Umstrittene CDU-Abgeordnete Kudla: Verstörende Rebellin

Bettina Kudla twittert krudes Gedankengut. Sogar der Bundesinnenminister fordert eine Entschuldigung. Ein Besuch in ihrem Berliner Büro.

Bettina Kudla in ihrem Abgeordnetenbüro

Bettina Kudla in ihrem Berliner Abgeordnetenbüro Foto: Joanna Kosowska

BERLIN taz | Bettina Kudla spricht langsam. Nicht nur bedächtig, sondern auch etwas abgehackt. Ihre Pausen sind unnatürlich lang. Vielleicht, weil ihre Aussagen in letzter Zeit häufig Anlass zur Kritik gaben und sie ihre Worte nun sorgfältig abwägt. Auf Twitter äußerte sich die Leipziger CDU-Bundestagsabgeordnete Mitte September harsch: „Cansel #Dünnschiss, pardon, Can #Dündar sagt, #Beitrittsverhandlungen mit #Türkei nicht abbrechen. Wissen wir selbst.“

Von ihrer Wortwahl hat sie sich distanziert, so spreche sie normalerweise gar nicht. „Ich wollte Can Dündar auch nicht verunglimpfen, sondern auf ein allgemeines Problem aufmerksam machen“, sagt sie fast zwei Wochen später in ihrem Bundestagsbüro im Paul-Loebe-Haus in Berlin.
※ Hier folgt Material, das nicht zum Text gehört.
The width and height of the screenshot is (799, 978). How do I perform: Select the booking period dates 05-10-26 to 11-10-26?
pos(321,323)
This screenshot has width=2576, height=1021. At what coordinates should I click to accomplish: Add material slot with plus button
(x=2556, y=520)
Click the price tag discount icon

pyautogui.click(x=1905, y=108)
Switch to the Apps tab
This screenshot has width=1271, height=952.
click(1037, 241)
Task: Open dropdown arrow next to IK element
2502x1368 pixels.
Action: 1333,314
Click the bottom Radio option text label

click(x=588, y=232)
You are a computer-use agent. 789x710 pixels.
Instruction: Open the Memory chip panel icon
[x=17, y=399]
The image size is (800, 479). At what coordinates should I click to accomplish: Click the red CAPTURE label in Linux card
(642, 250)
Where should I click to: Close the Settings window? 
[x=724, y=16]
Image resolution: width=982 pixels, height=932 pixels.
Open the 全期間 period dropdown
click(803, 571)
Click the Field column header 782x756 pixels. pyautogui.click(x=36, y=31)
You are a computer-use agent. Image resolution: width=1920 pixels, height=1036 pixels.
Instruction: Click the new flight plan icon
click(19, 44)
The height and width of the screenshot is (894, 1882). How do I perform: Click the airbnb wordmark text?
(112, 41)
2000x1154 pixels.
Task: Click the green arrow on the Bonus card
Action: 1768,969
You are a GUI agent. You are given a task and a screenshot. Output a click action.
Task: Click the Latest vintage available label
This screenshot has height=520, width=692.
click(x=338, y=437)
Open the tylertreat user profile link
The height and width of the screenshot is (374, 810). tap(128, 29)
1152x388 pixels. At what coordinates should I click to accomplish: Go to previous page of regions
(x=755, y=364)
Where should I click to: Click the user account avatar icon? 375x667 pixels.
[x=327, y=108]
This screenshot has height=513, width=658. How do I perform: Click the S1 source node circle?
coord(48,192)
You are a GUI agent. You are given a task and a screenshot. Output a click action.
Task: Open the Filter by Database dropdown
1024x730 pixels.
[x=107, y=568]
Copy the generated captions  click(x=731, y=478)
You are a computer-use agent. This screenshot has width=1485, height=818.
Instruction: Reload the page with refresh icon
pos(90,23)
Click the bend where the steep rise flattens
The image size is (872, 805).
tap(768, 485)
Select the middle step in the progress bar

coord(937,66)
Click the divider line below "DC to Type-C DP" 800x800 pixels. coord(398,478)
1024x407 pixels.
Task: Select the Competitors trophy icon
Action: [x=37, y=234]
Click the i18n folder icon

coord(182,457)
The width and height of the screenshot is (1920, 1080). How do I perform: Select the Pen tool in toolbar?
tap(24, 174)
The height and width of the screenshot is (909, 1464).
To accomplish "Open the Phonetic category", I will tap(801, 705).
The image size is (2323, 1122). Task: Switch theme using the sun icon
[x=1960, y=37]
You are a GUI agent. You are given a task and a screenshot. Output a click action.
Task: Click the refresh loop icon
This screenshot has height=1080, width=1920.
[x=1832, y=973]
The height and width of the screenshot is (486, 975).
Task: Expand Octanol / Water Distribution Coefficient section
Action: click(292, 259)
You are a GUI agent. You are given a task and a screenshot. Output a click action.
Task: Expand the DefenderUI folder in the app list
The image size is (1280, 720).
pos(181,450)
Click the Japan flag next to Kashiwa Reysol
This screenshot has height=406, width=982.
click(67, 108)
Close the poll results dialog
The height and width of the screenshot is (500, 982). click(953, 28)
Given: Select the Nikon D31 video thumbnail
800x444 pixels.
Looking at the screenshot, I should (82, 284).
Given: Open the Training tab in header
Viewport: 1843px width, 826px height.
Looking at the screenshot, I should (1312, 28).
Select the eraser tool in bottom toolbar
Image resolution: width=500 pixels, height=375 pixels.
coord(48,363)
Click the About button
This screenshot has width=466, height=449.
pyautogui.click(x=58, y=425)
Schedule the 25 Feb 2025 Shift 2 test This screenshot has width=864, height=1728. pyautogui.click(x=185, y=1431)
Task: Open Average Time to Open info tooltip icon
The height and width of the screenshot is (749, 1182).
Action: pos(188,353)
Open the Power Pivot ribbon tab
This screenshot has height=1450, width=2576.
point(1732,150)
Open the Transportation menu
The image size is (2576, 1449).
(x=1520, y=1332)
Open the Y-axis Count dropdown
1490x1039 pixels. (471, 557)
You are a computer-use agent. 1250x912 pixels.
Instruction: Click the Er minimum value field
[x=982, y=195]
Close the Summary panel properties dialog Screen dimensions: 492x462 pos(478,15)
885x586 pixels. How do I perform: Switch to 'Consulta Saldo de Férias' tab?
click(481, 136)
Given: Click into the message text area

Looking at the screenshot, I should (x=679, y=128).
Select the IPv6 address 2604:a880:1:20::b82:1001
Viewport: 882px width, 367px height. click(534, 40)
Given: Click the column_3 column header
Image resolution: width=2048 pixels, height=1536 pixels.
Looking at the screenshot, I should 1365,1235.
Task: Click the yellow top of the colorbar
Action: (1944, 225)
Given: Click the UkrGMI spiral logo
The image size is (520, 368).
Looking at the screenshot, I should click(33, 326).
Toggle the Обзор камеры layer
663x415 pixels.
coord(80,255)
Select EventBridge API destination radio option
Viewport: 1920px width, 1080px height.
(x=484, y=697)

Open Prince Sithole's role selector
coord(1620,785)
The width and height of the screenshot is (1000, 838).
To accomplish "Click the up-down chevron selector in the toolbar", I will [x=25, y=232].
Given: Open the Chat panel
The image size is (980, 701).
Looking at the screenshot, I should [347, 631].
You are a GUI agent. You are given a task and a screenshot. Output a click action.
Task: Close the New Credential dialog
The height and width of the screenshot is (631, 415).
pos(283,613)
Anlass für den Tweet war ein Beitrag im „Heute-Journal“, in dem der türkische Journalist im Exil über die Türkeipolitik der Bundesregierung sprach.

Kudla kritisiert, dass vor allem in den öffentlich-rechtlichen Medien zu selten gewählte Volksvertreter des Bundestags – also Mitglieder der CDU/CSU-Fraktion oder der SPD – zu Wort kämen. Außerdem möchte sie die Politik von Präsident Erdoğan nicht von Deutschland aus beurteilen. „Man sollte sich dann äußern, wenn die Türkei ihre Stabilität mit überzogener Gewalt erreichen würde.“ Ob man bei 150.000 entlassenen Beamten nicht von überzogener Gewalt sprechen könne? „Dabei wäre ich vorsichtig, wenn zur Debatte steht, ob diese Menschen in Zusammenhang mit dem Militärputsch stehen.“

Die 54-Jährige wirkt etwas streng. Ihre Kaffeetasse und ihr Wasserglas rührt sie während des Gesprächs nicht an – erst, als sie erzählt, was sie politisiert hat, kommt sie kurz ins lockere Reden. Geprägt wurde sie in ihrer Jugend von Henry Kissinger, dem US-amerikanischen Außenminister der siebziger Jahre. Kissinger hat sie für die große Politik begeistern können, damals ging es vor allem um den Kalten Krieg.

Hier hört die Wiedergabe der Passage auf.